(begin)

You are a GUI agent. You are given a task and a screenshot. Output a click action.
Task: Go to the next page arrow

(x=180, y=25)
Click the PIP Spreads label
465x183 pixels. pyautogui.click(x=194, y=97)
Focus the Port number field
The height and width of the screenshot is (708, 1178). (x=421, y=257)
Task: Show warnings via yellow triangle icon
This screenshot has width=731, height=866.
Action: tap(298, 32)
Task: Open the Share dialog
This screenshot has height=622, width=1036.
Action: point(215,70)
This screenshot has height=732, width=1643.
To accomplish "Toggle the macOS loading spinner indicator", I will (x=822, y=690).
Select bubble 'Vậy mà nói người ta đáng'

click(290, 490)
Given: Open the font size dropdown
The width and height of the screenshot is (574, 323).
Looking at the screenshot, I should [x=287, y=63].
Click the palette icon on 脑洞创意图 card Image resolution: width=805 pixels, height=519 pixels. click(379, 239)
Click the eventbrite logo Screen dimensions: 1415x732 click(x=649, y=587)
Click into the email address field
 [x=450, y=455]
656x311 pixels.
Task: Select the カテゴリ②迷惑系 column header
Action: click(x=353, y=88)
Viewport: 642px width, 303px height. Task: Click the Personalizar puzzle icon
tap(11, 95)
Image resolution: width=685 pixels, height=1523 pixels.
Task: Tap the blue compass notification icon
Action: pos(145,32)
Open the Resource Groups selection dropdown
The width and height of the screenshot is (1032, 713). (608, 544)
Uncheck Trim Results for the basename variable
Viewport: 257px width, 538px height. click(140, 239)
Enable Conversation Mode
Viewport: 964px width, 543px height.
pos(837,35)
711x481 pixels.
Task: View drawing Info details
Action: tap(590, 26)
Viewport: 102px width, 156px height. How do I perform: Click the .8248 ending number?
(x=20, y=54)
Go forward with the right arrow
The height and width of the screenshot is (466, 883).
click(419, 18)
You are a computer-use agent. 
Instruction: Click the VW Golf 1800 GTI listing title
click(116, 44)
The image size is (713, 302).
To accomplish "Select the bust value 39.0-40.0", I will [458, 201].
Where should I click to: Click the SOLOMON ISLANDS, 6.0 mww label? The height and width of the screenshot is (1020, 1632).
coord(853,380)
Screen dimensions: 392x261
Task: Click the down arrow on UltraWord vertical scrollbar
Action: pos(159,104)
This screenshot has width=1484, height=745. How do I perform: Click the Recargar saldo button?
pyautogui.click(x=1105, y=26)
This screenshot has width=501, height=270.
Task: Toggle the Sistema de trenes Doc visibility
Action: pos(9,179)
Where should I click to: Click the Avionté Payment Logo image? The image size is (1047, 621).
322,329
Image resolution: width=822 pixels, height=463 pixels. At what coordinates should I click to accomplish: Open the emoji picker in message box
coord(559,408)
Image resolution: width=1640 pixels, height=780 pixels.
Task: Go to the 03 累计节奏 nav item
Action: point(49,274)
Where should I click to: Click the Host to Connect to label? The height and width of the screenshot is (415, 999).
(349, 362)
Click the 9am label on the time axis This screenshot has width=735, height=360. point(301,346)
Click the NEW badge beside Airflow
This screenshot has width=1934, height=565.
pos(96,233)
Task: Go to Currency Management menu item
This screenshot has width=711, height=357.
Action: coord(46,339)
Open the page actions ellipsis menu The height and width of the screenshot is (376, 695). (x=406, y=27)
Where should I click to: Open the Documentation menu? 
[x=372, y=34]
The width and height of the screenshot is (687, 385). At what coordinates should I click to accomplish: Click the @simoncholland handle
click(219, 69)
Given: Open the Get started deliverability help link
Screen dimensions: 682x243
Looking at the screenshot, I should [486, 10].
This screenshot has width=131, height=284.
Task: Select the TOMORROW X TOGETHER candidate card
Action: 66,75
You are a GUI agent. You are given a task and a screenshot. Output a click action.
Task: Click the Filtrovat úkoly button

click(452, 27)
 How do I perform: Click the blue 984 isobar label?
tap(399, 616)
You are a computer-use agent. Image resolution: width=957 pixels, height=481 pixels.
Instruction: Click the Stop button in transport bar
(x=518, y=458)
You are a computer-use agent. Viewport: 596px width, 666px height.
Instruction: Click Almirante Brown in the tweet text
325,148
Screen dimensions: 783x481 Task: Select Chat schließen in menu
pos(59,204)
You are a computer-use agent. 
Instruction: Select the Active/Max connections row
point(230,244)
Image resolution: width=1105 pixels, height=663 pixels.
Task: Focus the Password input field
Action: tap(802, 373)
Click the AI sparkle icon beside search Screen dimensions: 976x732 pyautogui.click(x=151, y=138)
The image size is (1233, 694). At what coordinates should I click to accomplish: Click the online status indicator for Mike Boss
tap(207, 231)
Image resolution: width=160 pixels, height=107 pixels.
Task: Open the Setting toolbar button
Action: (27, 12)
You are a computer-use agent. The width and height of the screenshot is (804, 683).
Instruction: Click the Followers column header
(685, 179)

(end)

→ WORK TO DO
Copy the material above word for word, beginning at the line that contains "Click the palette" and ending after the line that contains "Action: click(x=353, y=88)".

→ RESPONSE TO THE TASK
Click the palette icon on 脑洞创意图 card Image resolution: width=805 pixels, height=519 pixels. click(379, 239)
Click the eventbrite logo Screen dimensions: 1415x732 click(x=649, y=587)
Click into the email address field
 [x=450, y=455]
656x311 pixels.
Task: Select the カテゴリ②迷惑系 column header
Action: click(x=353, y=88)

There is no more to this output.